■ **PAGE TEXT**
_____

Update of the Paso Robles Soil Salinity Survey
This 2012 project completed the fourth repeat sampling of soils at vineyards in the Paso Robles Groundwater Basin area. These vineyards are irrigated with groundwater of varying quality, leading to the potential for soil salinity levels to increase over time. Elevated soil salinity conditions will in turn lead to degraded soil quality and reduced vine growth and production. The information on soil salinity levels and trends resulting from this study will enable growers to design vineyards and manage the soil and water to ensure long term sustainable production.
The initial sampling was carried out in 2006 at 100 vineyard sites in the area east of Paso Robles; sampling at the same locations was repeated in 2007, 2009 and 2012. The results have shown a clear trend for increasing levels of the soil electrical conductivity and the soil sodium content; these two factors are the primary salinity parameters of concern in the region. Increases in the soil electrical conductivity imposes additional water stress on the vineyards, and higher soil sodium content leads to degraded soil physical quality with important implications for reducing desirable soil drainage and aeration conditions. The average soil electrical conductivity in 2012 was 3.09 dS/m, which is greater than the standard damage threshold value for sensitive vine rootstocks.
The main salinity toxicity component of concern in the area is boron; this was assessed only in 2009 and 2012, and showed a slight increase over this period. The 2012, over 20%of the sites had soil boron levels that exceeded the standard grapevine damage tolerance range of 0.5-0.75 mg/L. There is concern that boron levels in the groundwater may increase as water levels in the aquifer decline and increased mixing of lower-quality water from deeper in the groundwater basin occurs; thus establishing baseline boron levels will help gauge any such changes over time.
This project has provided an important evaluation of fundamental soil salinity conditions over a broad region, and has identified important trends of interest to the local grape industry. These types of conditions are not unique to the Paso Robles area; other regions of the Central Coast will also have similar conditions due to the use of marginal quality groundwater for irrigation and the lack of effective natural leaching by rainfall. Prudent vineyard managers will assess water and soil salinity factors prior to planting, will choose appropriate rootstocks for the expected conditions, and will manage soil and water to reduce the potential for salinity levels to increase over time.

_____

■ **DATA EXCERPT**
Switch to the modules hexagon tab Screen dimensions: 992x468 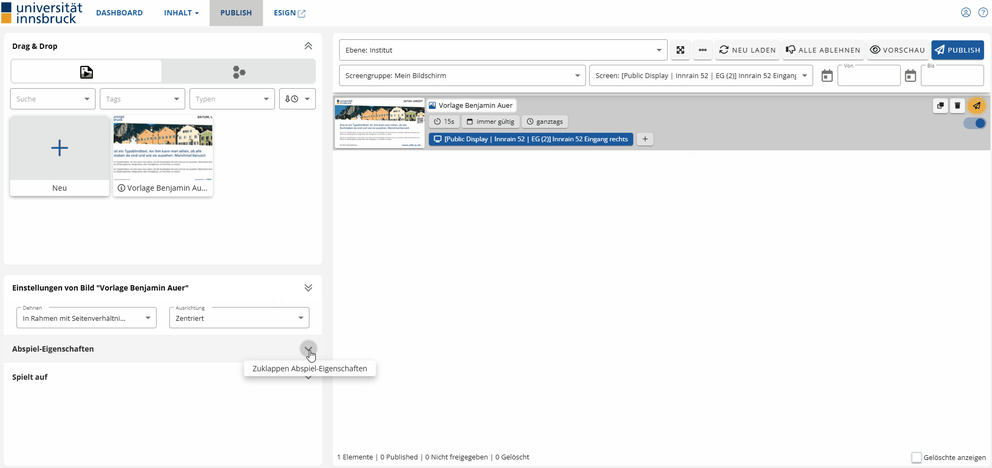(238, 72)
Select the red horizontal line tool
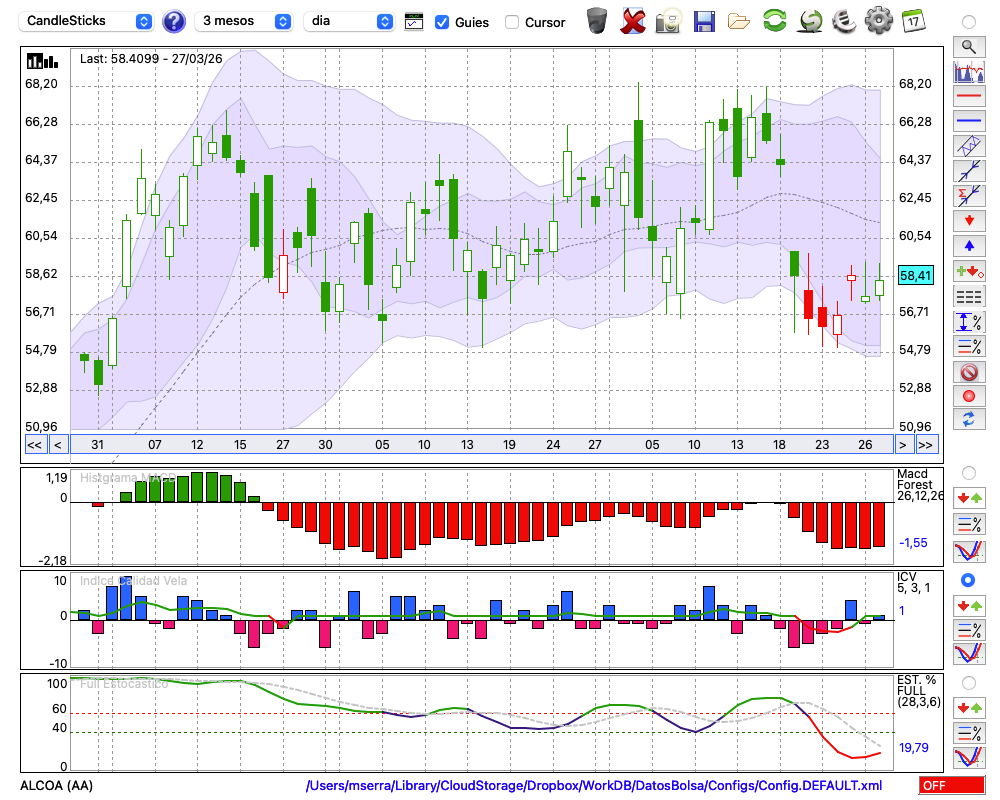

_____

■ **STUDY QUESTIONS**
1. Answer these from the soil salinity survey text, one line each:
(a) In what year was the initial sampling carried out, and at how many vineyard sites?
(b) What was the average soil electrical conductivity in 2012?
(c) In which years was boron assessed?
2. Write out the passage of the soil salinity survey text between "The initial sampling" and "sensitive vine rootstocks.", inclusive.

■ **PER-TASK ANSWERS**
1.
(a) 2006, at 100 vineyard sites
(b) 3.09 dS/m
(c) 2009 and 2012

2.
The initial sampling was carried out in 2006 at 100 vineyard sites in the area east of Paso Robles; sampling at the same locations was repeated in 2007, 2009 and 2012. The results have shown a clear trend for increasing levels of the soil electrical conductivity and the soil sodium content; these two factors are the primary salinity parameters of concern in the region. Increases in the soil electrical conductivity imposes additional water stress on the vineyards, and higher soil sodium content leads to degraded soil physical quality with important implications for reducing desirable soil drainage and aeration conditions. The average soil electrical conductivity in 2012 was 3.09 dS/m, which is greater than the standard damage threshold value for sensitive vine rootstocks.